Goal: Retype the records from their first line through the line containing "coord(466,246)", both included, and stop there.

-- Start of Listing --

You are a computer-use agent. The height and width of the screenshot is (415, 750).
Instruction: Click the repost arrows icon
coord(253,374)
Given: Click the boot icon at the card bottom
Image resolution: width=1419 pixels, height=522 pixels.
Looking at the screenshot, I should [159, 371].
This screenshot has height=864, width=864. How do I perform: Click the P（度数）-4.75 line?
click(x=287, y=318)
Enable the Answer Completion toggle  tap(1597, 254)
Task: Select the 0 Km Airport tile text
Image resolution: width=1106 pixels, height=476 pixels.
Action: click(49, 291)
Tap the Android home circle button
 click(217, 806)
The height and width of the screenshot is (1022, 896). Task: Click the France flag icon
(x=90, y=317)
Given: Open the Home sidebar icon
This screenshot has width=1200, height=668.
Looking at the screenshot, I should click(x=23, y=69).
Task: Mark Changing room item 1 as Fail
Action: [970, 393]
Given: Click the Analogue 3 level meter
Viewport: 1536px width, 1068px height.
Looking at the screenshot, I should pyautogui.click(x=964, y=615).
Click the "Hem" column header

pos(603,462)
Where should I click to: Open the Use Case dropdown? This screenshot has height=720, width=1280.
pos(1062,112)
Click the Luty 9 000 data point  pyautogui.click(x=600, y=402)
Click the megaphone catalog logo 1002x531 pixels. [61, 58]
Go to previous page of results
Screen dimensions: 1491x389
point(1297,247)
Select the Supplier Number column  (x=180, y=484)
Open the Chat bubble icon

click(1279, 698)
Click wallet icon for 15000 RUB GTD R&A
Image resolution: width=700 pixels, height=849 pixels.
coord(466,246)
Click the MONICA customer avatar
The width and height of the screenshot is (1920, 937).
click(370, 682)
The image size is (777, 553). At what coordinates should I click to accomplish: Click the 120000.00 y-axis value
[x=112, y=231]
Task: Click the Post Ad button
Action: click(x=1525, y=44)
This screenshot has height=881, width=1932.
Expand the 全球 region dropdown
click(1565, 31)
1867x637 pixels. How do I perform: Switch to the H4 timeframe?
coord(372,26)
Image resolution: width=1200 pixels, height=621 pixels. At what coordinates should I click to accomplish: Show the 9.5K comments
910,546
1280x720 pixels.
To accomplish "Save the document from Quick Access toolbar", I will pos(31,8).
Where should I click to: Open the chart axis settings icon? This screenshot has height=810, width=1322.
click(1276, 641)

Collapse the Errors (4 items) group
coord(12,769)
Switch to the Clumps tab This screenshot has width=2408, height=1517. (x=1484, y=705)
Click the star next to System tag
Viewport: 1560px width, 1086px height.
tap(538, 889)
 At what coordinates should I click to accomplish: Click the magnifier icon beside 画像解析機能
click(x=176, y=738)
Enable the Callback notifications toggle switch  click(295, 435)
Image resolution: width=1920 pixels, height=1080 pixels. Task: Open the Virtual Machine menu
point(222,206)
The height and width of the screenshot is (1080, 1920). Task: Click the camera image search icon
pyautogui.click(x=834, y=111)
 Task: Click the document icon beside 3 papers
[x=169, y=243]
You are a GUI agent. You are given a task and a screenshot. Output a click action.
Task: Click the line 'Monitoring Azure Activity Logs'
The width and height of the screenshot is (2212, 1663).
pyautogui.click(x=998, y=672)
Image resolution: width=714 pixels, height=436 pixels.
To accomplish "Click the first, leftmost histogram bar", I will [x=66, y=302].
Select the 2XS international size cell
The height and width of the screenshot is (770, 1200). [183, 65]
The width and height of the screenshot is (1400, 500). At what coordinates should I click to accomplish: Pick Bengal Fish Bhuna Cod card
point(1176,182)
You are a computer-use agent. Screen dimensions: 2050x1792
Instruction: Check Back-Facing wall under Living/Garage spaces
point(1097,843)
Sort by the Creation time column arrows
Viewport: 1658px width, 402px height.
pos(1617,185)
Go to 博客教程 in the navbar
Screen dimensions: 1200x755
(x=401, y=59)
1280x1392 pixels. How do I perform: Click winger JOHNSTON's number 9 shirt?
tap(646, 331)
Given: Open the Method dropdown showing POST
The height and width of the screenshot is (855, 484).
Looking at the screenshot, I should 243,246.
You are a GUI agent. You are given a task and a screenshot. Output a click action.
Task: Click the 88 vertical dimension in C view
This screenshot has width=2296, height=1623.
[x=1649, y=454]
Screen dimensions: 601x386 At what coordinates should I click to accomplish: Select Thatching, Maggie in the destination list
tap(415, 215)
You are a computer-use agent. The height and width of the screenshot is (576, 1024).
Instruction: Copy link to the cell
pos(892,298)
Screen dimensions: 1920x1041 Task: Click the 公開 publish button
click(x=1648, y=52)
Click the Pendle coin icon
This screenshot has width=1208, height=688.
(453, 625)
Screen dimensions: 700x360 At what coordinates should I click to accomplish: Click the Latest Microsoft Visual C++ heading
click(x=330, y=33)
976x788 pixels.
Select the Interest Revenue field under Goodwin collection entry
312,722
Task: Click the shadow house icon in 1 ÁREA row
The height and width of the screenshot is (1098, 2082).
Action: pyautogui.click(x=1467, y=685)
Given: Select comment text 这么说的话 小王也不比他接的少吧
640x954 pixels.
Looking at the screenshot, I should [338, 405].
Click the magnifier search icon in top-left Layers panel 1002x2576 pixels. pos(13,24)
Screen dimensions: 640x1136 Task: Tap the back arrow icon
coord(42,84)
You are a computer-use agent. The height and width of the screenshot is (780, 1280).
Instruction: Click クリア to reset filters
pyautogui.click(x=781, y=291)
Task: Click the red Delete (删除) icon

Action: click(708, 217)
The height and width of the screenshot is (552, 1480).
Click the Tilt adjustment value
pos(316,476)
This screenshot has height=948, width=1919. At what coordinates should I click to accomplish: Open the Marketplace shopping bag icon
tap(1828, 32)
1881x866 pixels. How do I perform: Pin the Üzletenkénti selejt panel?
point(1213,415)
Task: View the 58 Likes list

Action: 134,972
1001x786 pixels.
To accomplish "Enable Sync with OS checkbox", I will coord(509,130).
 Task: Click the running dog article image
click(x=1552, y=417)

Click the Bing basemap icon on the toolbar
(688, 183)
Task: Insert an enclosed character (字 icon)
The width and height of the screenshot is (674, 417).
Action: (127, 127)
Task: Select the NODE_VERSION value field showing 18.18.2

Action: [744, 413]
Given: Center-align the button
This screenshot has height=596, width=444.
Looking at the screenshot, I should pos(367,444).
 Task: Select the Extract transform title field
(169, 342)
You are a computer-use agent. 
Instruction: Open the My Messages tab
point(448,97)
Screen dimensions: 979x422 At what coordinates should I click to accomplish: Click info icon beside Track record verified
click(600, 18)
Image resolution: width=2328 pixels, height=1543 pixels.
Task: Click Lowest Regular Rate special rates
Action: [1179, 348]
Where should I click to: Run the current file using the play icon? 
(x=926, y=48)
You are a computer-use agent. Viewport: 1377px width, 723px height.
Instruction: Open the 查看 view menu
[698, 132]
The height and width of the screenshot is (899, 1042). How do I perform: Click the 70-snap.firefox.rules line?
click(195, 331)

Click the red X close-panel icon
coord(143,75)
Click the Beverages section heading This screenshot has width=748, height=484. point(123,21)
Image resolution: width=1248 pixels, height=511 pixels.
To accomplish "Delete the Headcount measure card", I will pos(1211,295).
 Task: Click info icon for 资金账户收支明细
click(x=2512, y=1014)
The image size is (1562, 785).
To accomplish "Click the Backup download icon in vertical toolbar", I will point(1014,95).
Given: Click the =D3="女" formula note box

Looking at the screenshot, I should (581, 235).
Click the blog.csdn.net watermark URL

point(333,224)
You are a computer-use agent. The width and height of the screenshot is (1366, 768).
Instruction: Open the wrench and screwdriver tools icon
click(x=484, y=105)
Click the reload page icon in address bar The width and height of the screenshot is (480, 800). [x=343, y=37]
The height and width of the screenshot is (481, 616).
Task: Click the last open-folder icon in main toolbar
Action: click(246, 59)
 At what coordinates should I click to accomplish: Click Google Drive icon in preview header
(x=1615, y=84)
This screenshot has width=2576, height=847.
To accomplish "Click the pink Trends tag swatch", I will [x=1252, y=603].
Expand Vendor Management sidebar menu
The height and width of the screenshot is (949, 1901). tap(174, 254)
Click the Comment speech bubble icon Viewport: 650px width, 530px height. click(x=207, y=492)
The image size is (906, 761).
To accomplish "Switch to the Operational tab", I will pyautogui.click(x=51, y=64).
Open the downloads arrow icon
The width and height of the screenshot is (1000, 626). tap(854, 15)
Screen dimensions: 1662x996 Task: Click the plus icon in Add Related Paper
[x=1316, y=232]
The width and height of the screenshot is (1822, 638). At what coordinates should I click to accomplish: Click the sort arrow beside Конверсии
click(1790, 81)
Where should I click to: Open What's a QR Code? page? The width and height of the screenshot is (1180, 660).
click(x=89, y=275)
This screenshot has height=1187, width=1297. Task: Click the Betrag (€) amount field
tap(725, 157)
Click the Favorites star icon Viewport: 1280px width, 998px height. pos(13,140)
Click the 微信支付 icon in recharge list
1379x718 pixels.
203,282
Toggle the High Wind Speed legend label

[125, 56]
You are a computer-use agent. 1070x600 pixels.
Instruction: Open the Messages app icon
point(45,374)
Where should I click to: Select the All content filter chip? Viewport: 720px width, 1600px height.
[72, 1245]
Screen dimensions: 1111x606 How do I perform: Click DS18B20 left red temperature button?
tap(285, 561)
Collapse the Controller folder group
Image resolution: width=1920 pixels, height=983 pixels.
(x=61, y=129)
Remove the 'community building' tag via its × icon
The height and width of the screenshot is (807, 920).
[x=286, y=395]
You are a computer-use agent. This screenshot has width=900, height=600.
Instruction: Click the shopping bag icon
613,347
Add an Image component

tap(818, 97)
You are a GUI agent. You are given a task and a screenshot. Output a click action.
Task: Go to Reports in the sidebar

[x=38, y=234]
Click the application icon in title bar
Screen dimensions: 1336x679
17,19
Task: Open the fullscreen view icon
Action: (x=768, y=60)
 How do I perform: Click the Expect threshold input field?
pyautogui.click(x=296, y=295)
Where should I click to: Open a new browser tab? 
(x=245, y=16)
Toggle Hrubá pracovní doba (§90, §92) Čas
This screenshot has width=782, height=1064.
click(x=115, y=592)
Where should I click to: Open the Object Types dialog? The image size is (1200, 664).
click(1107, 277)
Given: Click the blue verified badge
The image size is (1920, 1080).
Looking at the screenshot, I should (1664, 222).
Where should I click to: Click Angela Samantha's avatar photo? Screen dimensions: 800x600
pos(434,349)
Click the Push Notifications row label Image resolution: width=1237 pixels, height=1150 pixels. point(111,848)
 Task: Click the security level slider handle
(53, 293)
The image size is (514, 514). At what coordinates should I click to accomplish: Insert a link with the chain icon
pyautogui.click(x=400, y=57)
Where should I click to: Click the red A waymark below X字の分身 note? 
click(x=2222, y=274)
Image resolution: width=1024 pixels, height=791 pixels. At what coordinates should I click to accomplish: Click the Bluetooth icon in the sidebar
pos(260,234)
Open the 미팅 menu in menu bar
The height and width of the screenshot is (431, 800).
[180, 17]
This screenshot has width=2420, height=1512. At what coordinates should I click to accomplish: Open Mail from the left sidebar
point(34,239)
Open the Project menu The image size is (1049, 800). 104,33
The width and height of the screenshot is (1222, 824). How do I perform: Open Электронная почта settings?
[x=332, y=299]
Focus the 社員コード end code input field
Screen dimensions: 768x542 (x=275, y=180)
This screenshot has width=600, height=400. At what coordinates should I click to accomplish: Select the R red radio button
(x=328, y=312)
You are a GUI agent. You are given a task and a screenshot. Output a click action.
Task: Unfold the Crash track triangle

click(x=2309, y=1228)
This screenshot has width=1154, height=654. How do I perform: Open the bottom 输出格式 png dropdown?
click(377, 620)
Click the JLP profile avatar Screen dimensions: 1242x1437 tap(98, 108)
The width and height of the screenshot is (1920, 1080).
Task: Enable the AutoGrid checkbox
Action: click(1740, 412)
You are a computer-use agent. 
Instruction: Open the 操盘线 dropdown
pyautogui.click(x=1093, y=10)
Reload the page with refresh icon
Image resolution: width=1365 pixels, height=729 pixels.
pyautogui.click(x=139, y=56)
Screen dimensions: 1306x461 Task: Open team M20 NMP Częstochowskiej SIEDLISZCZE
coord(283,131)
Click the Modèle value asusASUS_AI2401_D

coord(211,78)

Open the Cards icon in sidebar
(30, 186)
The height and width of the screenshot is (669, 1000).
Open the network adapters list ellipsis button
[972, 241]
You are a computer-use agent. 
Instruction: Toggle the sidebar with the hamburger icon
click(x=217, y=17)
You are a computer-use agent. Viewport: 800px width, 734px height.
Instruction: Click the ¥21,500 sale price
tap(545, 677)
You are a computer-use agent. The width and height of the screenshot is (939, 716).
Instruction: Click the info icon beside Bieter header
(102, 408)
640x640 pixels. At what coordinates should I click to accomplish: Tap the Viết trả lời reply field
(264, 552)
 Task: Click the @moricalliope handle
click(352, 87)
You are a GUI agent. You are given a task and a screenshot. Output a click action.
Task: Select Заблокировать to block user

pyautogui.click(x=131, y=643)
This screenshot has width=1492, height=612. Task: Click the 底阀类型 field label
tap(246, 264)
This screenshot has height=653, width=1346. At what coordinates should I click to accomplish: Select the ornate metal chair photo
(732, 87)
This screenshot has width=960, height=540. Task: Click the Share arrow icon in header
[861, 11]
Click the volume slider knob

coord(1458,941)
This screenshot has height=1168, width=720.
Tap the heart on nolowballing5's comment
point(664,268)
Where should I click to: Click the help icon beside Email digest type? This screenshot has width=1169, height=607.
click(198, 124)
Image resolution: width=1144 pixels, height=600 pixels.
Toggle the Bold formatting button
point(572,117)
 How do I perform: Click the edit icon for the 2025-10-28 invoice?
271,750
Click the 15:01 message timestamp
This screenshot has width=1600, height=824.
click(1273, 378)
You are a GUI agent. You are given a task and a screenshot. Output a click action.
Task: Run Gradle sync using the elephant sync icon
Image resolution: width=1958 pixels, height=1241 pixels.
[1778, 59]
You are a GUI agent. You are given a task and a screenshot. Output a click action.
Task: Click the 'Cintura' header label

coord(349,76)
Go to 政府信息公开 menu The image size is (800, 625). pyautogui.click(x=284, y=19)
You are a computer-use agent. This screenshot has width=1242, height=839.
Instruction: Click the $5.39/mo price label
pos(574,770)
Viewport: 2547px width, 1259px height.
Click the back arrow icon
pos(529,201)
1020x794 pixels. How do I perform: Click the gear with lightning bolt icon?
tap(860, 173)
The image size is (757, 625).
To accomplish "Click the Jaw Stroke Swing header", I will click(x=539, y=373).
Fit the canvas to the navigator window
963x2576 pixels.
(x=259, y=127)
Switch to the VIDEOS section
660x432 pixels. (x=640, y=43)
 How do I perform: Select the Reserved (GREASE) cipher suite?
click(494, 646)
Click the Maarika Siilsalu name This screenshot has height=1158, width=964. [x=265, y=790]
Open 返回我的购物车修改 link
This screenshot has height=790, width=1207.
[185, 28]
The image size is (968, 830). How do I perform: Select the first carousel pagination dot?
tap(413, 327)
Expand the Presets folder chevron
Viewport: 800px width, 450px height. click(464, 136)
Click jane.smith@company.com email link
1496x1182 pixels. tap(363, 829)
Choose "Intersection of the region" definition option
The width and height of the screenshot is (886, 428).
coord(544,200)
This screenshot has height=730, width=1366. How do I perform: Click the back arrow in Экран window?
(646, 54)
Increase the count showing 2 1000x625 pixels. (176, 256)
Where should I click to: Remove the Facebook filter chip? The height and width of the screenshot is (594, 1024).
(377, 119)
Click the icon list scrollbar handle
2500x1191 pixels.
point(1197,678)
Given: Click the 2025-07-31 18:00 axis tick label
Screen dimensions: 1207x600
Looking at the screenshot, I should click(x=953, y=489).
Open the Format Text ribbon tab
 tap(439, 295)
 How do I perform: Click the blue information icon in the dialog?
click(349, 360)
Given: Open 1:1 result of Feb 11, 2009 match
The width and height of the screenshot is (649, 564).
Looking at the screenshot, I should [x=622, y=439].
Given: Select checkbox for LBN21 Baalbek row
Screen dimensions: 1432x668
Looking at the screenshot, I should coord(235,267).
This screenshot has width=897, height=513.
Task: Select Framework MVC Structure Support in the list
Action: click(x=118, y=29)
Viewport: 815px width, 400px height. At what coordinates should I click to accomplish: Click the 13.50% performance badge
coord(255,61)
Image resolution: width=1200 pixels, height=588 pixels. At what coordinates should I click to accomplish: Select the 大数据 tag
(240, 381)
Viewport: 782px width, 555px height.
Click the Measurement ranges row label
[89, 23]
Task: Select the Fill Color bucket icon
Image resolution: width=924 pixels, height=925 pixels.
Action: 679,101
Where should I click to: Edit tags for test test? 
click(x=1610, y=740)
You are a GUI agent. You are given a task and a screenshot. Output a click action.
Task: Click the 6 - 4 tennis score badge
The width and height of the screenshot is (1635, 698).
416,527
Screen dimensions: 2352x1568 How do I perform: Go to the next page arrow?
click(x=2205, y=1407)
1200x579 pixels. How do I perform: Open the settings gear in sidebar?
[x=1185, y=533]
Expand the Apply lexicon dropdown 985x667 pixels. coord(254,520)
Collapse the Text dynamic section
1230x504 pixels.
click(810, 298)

-- End of Listing --

Final result:
You are a computer-use agent. The height and width of the screenshot is (415, 750).
Instruction: Click the repost arrows icon
coord(253,374)
Given: Click the boot icon at the card bottom
Image resolution: width=1419 pixels, height=522 pixels.
Looking at the screenshot, I should [159, 371].
This screenshot has height=864, width=864. How do I perform: Click the P（度数）-4.75 line?
click(x=287, y=318)
Enable the Answer Completion toggle  tap(1597, 254)
Task: Select the 0 Km Airport tile text
Image resolution: width=1106 pixels, height=476 pixels.
Action: click(49, 291)
Tap the Android home circle button
 click(217, 806)
The height and width of the screenshot is (1022, 896). Task: Click the France flag icon
(x=90, y=317)
Given: Open the Home sidebar icon
This screenshot has width=1200, height=668.
Looking at the screenshot, I should click(x=23, y=69).
Task: Mark Changing room item 1 as Fail
Action: [970, 393]
Given: Click the Analogue 3 level meter
Viewport: 1536px width, 1068px height.
Looking at the screenshot, I should pyautogui.click(x=964, y=615).
Click the "Hem" column header

pos(603,462)
Where should I click to: Open the Use Case dropdown? This screenshot has height=720, width=1280.
pos(1062,112)
Click the Luty 9 000 data point  pyautogui.click(x=600, y=402)
Click the megaphone catalog logo 1002x531 pixels. [61, 58]
Go to previous page of results
Screen dimensions: 1491x389
point(1297,247)
Select the Supplier Number column  (x=180, y=484)
Open the Chat bubble icon

click(1279, 698)
Click wallet icon for 15000 RUB GTD R&A
Image resolution: width=700 pixels, height=849 pixels.
coord(466,246)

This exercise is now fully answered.